● Exercise
What you return should be the complete data below, word for word, with no pictures in it.

● Task input
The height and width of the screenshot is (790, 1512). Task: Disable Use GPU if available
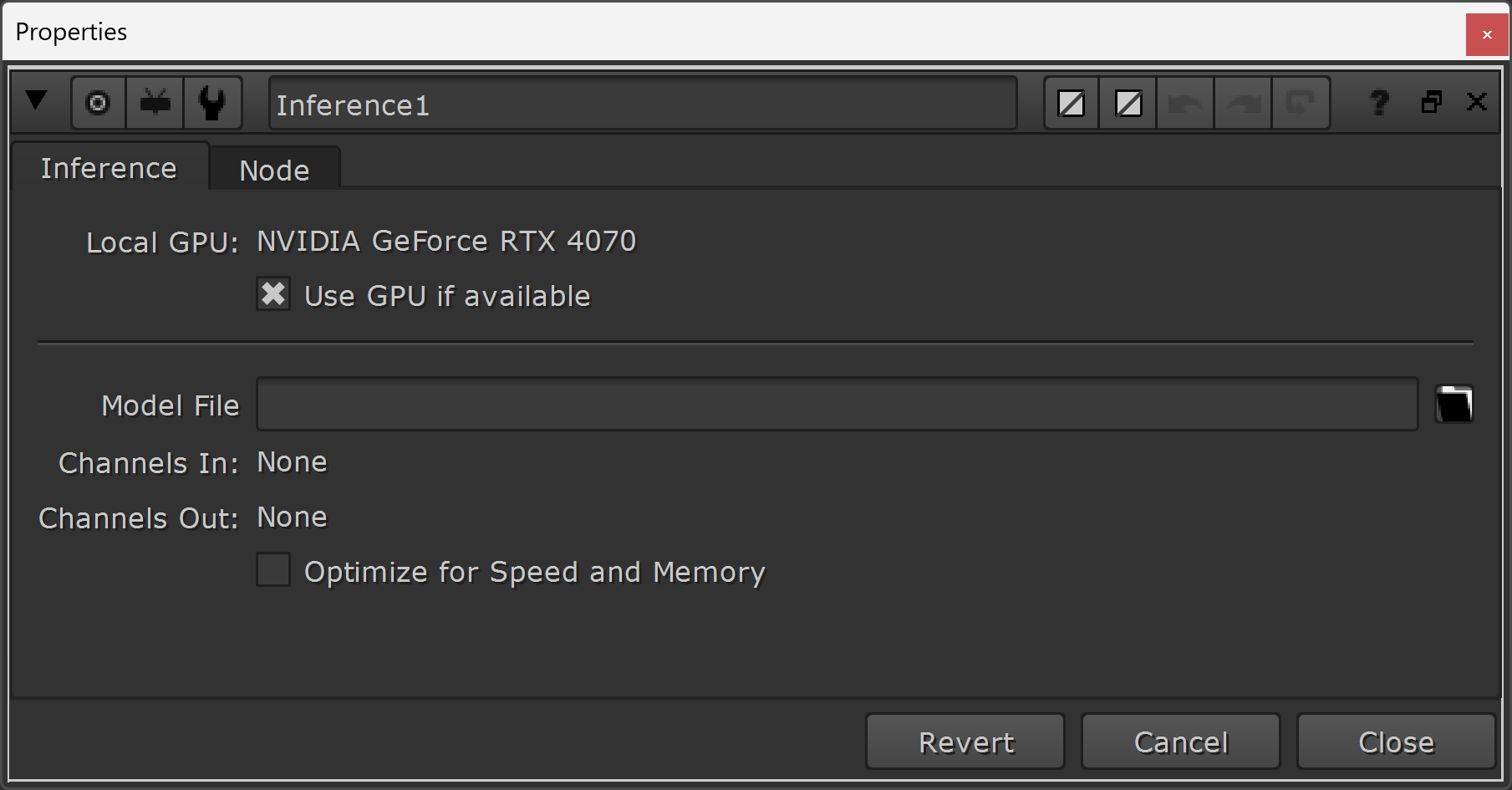[x=273, y=294]
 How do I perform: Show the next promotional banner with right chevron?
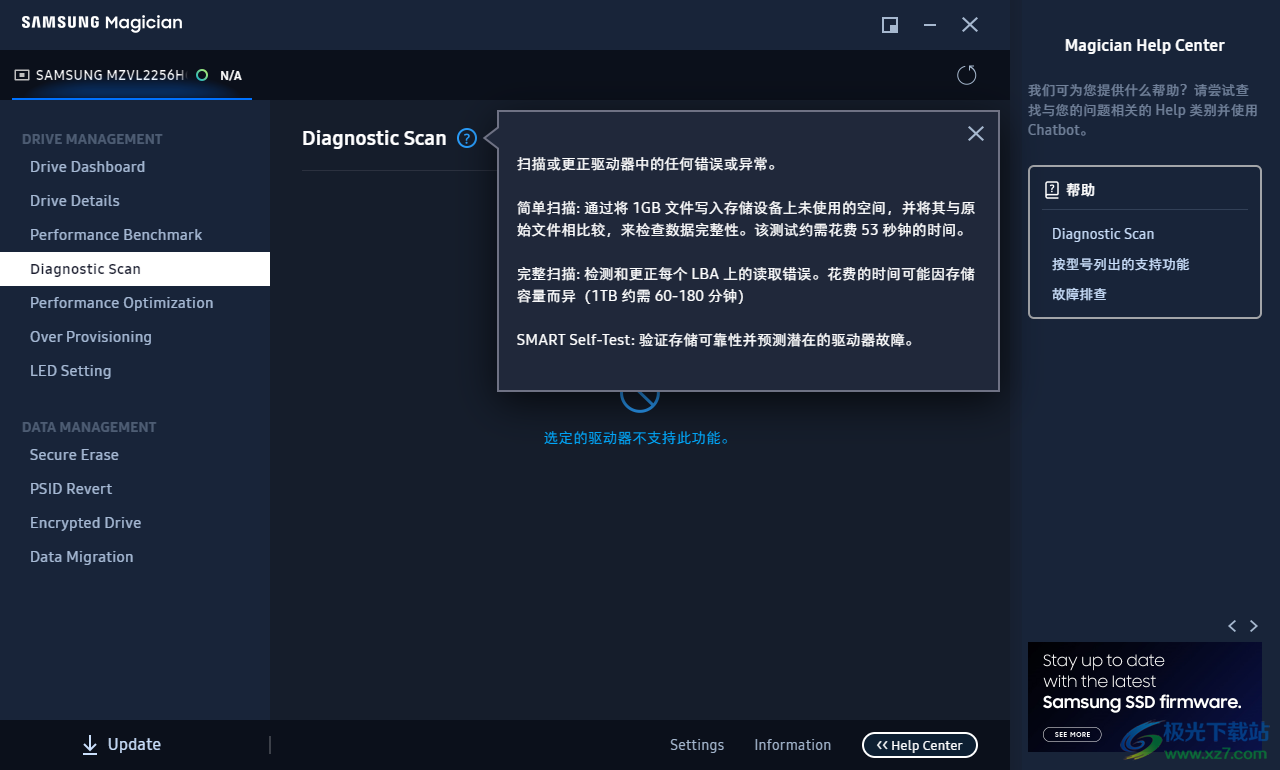(1254, 625)
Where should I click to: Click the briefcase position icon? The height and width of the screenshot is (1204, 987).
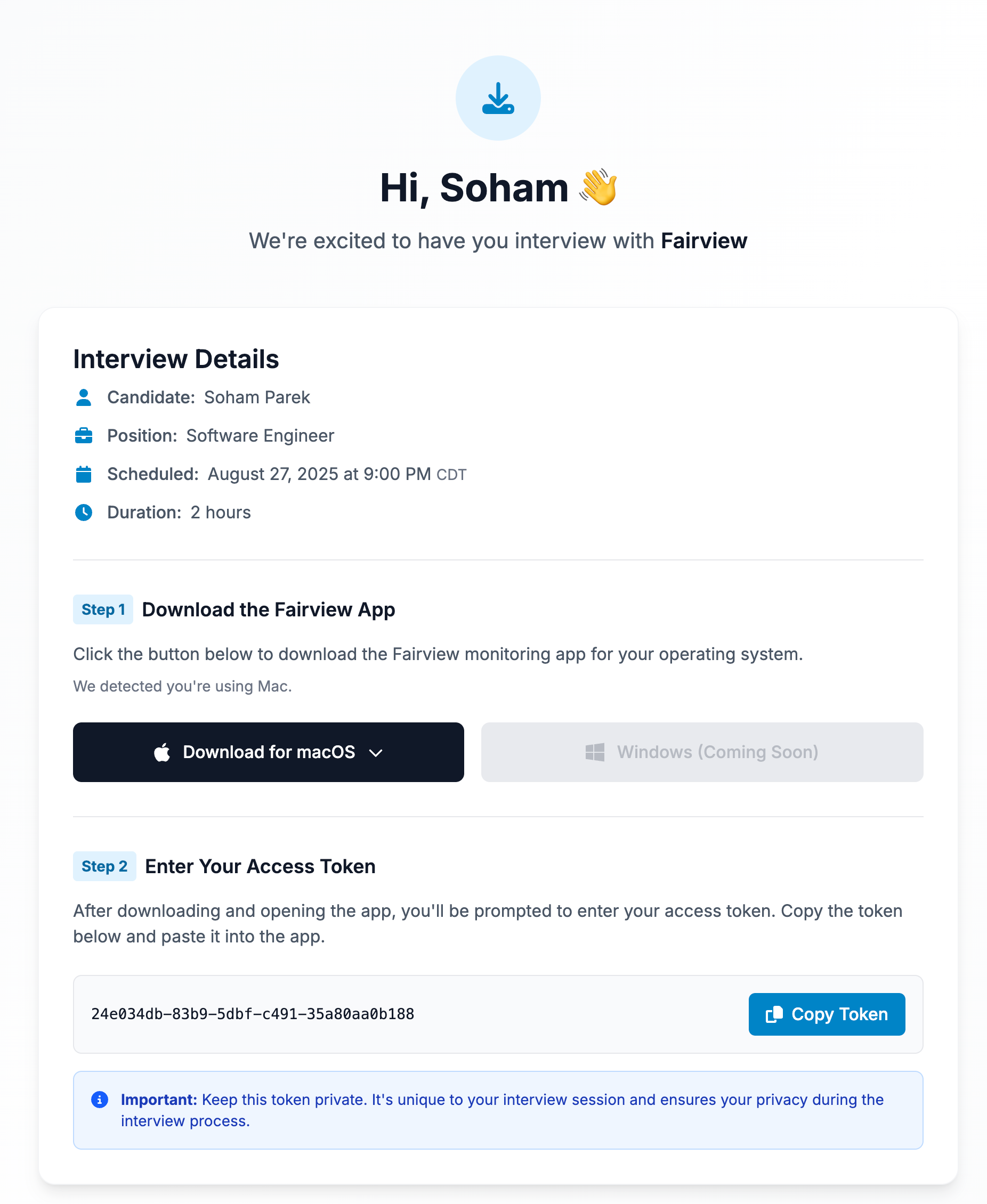pyautogui.click(x=84, y=436)
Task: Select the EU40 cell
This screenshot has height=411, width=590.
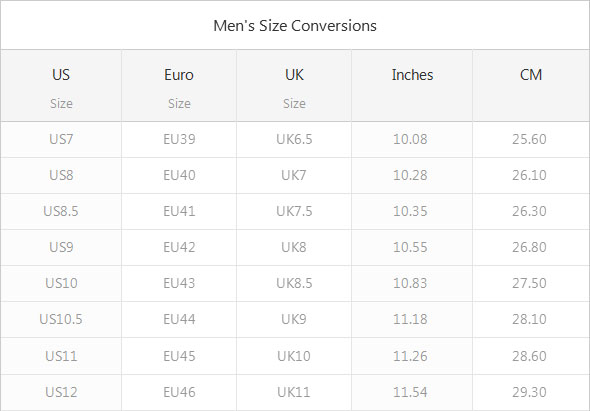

● Your response
The height and width of the screenshot is (790, 1512). Task: Disable Use GPU if available
[x=273, y=294]
 How do I perform: Show the next promotional banner with right chevron?
(1254, 625)
Where should I click to: Click the briefcase position icon? The height and width of the screenshot is (1204, 987).
pyautogui.click(x=84, y=436)
Task: Select the EU40 cell
This screenshot has height=411, width=590.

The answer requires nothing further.